God Beams and Other Stuff

I wrote in an earlier blog that The Badlands of South Dakota is my favorite landscape destination.  I should explain.  I do find the red rock country of the southwest more spectacular and would likely head there first if given the chance.  I also have a love affair with the high mountains of the west.  As a child the badlands were my introduction to the western landscape.  I have been there many, many times and I have worked it with a camera more times than any location.  I have found it to be the most diverse “rock park” and I have been able to create the most unusual and varied ways to look at a western location at here, than any place else.  So it is diversity, sentimentality and the amount of time spent there that makes this my favorite landscape place.In a recent post I told the story of a small mammal called the Pika, and shared a picture of it with a mouth full of vegetation.  The image below is just another of that same critter.

In my own homeland of the Upper Midwest, without a doubt, the Thirteen-lined Ground Squirrel is my favorite small mammal.  They can also be found in the eastern and western U.S.  These little fellows have provided me with hours of entertainment and thousands of pictures.  In the piece I wrote about Illinois Beach State Park, I was remiss in mentioning that I Beach  North is where I get most of my ground squirrel photos.

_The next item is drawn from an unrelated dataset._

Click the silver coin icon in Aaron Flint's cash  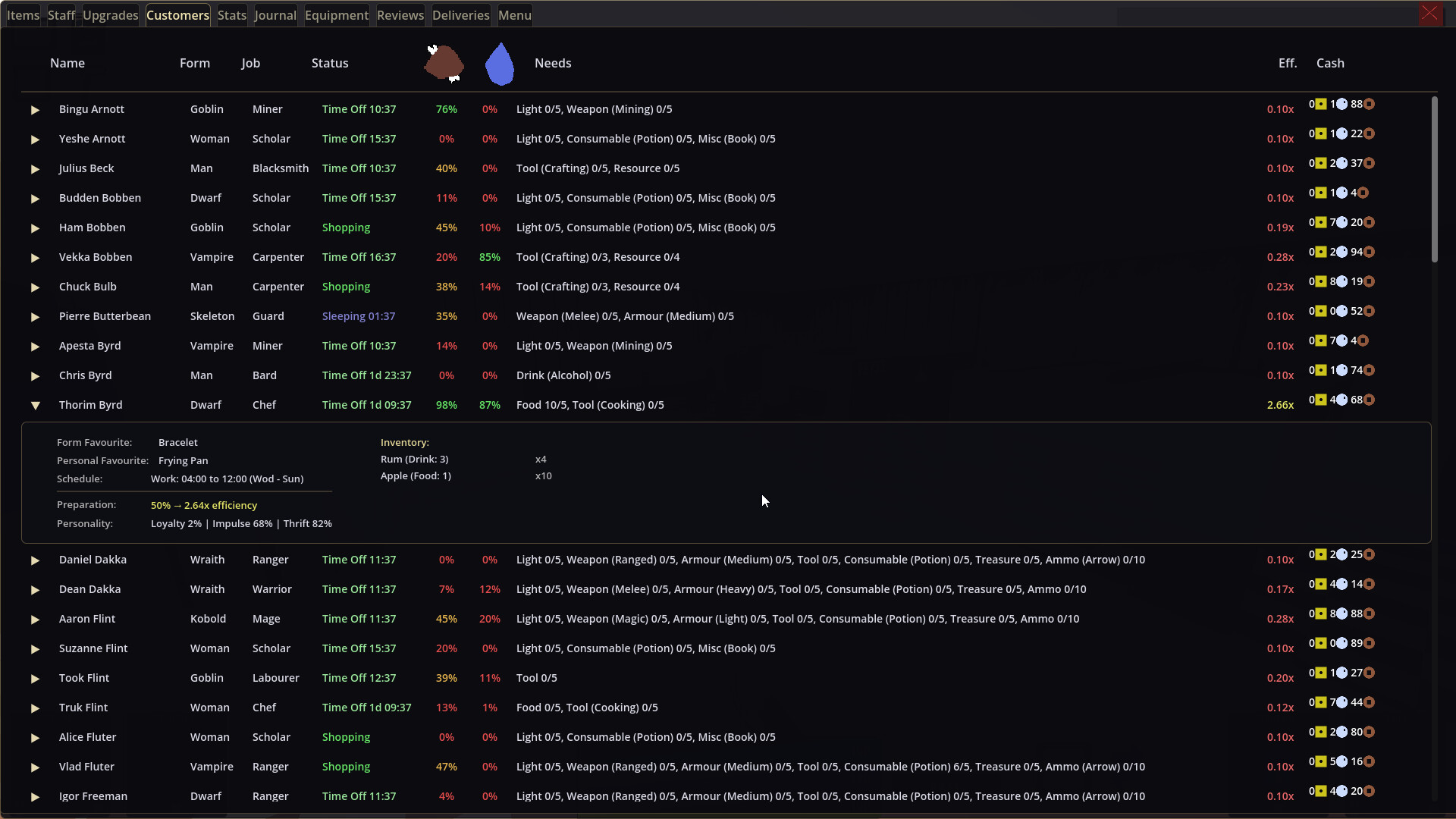(1342, 613)
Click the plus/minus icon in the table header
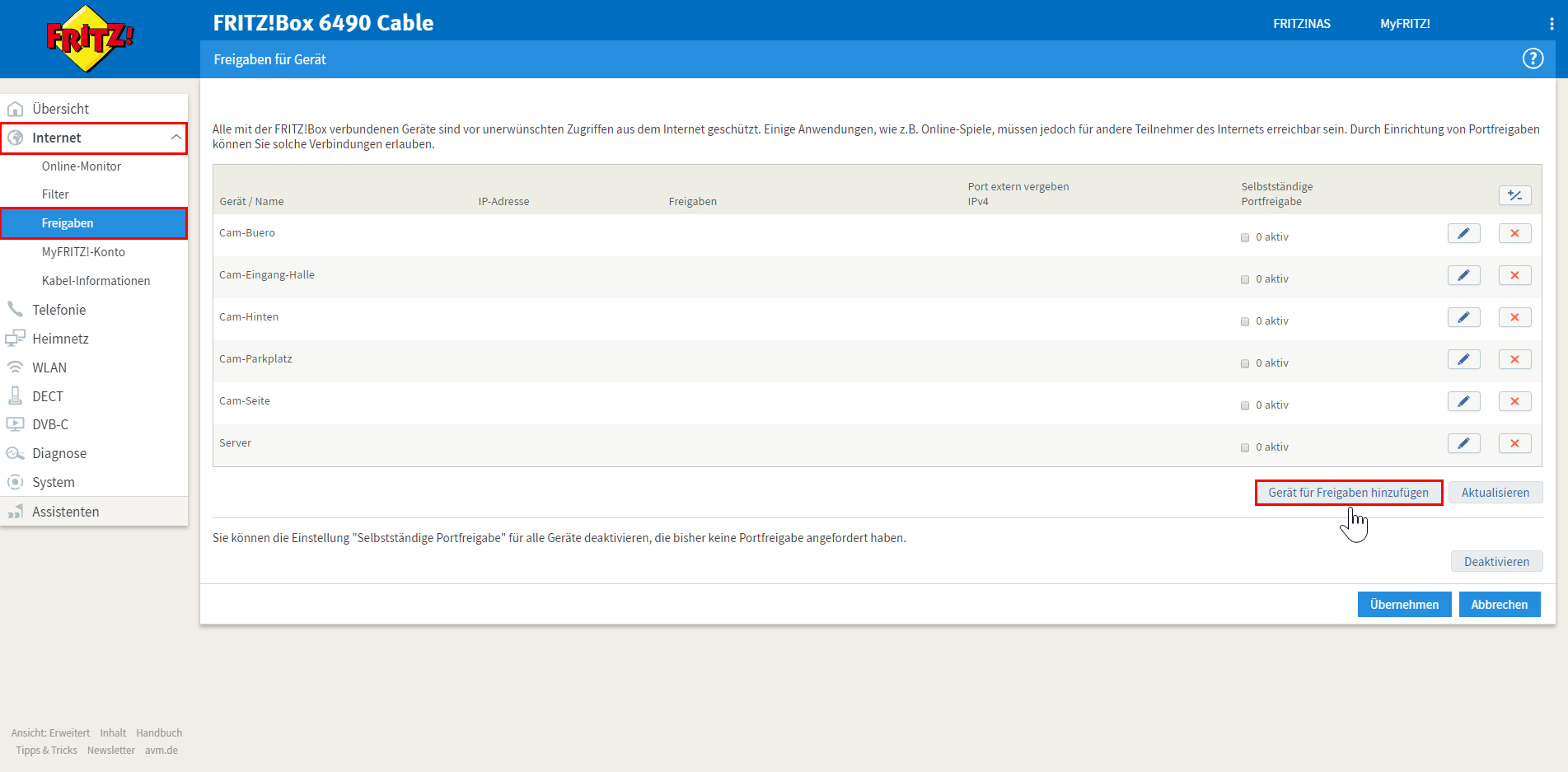Image resolution: width=1568 pixels, height=772 pixels. point(1514,195)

Many sorts of shorebirds, like the Least Sandpiper shown below, love to rummage around on stone covered beaches to hunt for invertebrates.  It is amazing how camouflaged they are.  You are usually about to step on them before they are noticed.

An even better example of camo is this Eastern Screech Owl nesting in a tree cavity.

I am forever fascinated by natural rock formations.  Certainly wind and water sculpted sandstone arches are among the most interesting.  Arches N.P. in Utah has the largest number of those formations in North America.

Any of you who out there who have viewed a fair amount of my imagery, know that I like to photograph crepuscular rays.  Also called God Beams.  I am always watching for that correct combination of sun and clouds.  This phenomenon can change an ordinary scene into an interesting one. This late morning shot was made as a storm blew over Lake Michigan.

The autumn images that I have displayed on this blog over the past several weeks all have one thing in common.   The compositions within those pictures were all very deliberate.  Win, lose or draw they were the result of my thoughtful (hopefully) decisions.  Whether they were made of an entire forest, a single tree, or they were an abstraction of color and shape, there was an effort by me to simplify.  As usual I stayed away from symmetry in those pix.  The morning that I went out and made the picture below, my performance as a photographer was conducted via a philosophy that was 180 degrees from my norm.  Every image I made that day was created using the very first composition that I saw.  Whatever I saw when I first spotted the scene, was kept as exact to that view as humanly possible.  I often give myself little assignments like that.  Make images a variety of subjects using only one focal length.  Photograph only one subject with every focal length I own.  These exercises keep me looking at subjects in new and fresh ways.  The image below turned out to be sort of a semi-abstract.